Frontierland, like the rest of the Magic Kingdom, is filled with stories, story tales, and fictions. There are a few corners of the small western town, however, that takes some of the most fantastic true life anecdotes and sprinkles them in with the tall tales. Of course, in the immortal words of Maxwell Scott in The Man Who Shot Liberty Valance, “This is the west, sir. When the legend becomes fact, print the legend.” This edict is precisely what Disney has down with some of the wanted posters along the exit of the Frontierland Station of the Walt Disney World Railroad.

The first set of posters depict three outlaws who knew each other well. Quantrill is short for William Clarke Quantrill, a bandit who worked mostly in Missouri and Kansas and utilized guerrilla strategies, some of the most brutal tactics, to apprehend runaway slaves before becoming a pro-Confederate gun-for-hire whose bandits were known as Quantrill’s Rangers. In 1965, just after Lee surrendered to Grant, Quantrill was injured by Union forces during a skirmish in Kentucky. He would succumb to those wounds in just a few weeks.

Two of the more notable villains to ever ride as a part of Quantrill’s Rangers were the brothers, Jesse and Frank James. As part of the James-Younger Gang, they would commit bank robberies and raids on trains from Iowa and Texas all the way back to West Virginia. Jesse was shot by Robert Ford, but Frank would go on to turn himself in, be acquitted, and held odd jobs the rest of his life. The posting here of their wanted status as dead, speaks to the heinous nature of some of their crimes.

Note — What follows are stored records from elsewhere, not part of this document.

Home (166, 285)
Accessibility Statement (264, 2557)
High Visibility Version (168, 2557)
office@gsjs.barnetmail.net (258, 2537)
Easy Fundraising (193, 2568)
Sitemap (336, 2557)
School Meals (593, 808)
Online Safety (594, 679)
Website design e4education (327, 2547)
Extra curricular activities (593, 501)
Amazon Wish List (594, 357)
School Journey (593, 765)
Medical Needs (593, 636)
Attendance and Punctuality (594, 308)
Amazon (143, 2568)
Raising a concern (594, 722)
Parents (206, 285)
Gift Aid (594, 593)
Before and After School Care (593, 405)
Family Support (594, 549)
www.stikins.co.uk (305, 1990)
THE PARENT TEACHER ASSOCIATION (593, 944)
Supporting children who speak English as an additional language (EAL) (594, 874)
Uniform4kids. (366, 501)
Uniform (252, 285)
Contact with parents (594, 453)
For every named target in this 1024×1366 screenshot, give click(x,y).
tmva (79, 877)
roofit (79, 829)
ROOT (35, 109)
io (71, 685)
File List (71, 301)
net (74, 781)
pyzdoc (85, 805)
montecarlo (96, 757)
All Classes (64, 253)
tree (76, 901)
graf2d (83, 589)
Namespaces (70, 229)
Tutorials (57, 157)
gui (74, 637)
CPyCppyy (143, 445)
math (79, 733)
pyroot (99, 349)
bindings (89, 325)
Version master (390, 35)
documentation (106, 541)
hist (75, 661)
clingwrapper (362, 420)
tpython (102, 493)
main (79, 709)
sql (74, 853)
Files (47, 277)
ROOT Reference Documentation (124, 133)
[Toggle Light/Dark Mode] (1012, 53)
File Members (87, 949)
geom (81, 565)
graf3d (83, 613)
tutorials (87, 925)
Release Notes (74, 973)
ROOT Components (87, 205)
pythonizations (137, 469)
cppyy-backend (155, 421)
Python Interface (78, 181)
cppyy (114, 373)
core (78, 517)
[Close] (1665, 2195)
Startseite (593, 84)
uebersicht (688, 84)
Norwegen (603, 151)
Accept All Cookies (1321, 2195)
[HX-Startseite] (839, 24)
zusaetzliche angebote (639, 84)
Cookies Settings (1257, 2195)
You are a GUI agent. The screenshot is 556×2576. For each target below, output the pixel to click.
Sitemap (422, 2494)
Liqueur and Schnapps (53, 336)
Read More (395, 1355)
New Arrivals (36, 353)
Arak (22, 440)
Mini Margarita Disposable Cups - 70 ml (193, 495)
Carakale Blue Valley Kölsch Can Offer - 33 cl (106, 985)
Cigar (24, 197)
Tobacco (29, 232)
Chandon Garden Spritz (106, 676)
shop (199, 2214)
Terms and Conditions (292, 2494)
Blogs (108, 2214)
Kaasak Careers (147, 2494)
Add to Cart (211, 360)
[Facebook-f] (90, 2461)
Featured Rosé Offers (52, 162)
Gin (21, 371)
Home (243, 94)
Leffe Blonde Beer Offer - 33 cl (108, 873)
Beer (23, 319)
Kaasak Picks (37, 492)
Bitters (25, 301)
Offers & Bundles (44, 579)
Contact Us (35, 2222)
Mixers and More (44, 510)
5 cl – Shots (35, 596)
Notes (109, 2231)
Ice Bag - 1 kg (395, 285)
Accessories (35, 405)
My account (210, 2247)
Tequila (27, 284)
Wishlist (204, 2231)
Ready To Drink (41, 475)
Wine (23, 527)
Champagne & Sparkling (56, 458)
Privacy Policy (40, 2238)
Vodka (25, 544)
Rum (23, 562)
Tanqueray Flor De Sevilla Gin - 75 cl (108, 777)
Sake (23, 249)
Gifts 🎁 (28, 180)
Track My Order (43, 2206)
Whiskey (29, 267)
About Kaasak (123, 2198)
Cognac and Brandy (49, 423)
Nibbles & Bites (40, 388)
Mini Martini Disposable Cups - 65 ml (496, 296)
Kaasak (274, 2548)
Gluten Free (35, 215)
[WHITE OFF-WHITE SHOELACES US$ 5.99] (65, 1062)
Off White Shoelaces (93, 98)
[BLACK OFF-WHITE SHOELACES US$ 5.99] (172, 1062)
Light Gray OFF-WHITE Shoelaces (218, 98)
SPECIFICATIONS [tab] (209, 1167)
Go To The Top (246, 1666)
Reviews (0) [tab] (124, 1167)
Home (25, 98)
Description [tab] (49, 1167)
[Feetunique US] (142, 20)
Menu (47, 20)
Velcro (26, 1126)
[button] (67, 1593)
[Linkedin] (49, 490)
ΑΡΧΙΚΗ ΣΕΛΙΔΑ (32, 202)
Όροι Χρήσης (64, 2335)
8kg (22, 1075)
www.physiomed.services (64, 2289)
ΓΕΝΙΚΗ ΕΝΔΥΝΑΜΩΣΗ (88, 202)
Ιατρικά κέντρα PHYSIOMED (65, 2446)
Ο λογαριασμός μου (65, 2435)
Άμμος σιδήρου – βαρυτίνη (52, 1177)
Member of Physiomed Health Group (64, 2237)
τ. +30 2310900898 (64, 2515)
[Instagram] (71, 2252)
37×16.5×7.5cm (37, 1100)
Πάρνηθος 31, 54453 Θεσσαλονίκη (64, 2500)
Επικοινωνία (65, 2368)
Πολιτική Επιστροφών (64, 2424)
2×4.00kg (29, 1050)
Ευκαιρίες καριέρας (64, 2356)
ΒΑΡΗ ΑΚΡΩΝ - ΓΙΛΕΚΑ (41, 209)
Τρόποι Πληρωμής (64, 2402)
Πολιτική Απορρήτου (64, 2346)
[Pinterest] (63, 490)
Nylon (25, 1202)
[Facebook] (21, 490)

In the second posting box, we pick up with the Younger side of the James-Younger Gang, with the brothers Cole, Jim, and Bob, though there was a fourth brother as well, John. Party to the bank and train robberies, they would meet their end in a robbery gone wrong. A raid on the First National Bank of Northfield, Minnesota went sideways and the entire gang, including all of the Younger brothers, was killed. The only two to make it out alive were Frank and Jesse James.

While his counterpart is posted here, Butch Cassidy and his partner, the Sundance Kid, terrorized banks and trains throughout the latter portion of the 1800s and into the early 1900s. Their gang, the Wild Bunch, received the most notoriety, not to mention a massive manhunt, from their robbery of the Union Pacific’s Overland Flyer in 1899. Butch and Sundance, along with Sundance’s girlfriend Etta Place, fled to South America in 1901. Though it is believed the pair were killed during a standoff with law enforcement in San Vicente, Bolivia, there are those who dispute when and where the pair died.

On the last pair of postings on the walkway down from the train station, we start with John Wesley Hardin, also known as Little Arkansas. Hardin is your typical gunslinger who got in trouble early and often for murder and lived his life on the run. He would have a pair of encounters with another legendary gunslinger, Wild Bill Hickok, before eventually being captured and serving seventeen years for his crimes. Once freed, he passed the bar, but never strayed too far from the short-temper and quick-draw that had made him a folk hero. It would be his heated words with a lawman that would lead to his death in 1895.

Last, but certainly not least, on our greatest hits of the west’s most wanted is Sam Bass. A train robber by trade, Bass would be a part of a gang that pulled off one of the largest train heists at that time, the 1877 robbery of a Union Pacific locomotive for $60,000. He would attempt to form his own gang sometime later, but the success of his early gang would never be duplicated for him. A member of his gang would turn against him and the information he provided to the Texas Rangers allowed them to set-up an ambush for Bass. During his attempt to flee the shootout he was shot and killed.

From the way most of these short tales ended here today it's clear that crime may only pay in the short term. You may get a pretty wanted poster like these gentlemen did along the railway depot’s exit, but in the end all that you’re left with is a story. With Frontierland being so imbued with fabled tales of the west, there wasn’t much need to include some of the real life villains who prowled the frontier. Yet, it adds that certain bit of grit to the story that makes me love Frontierland even more!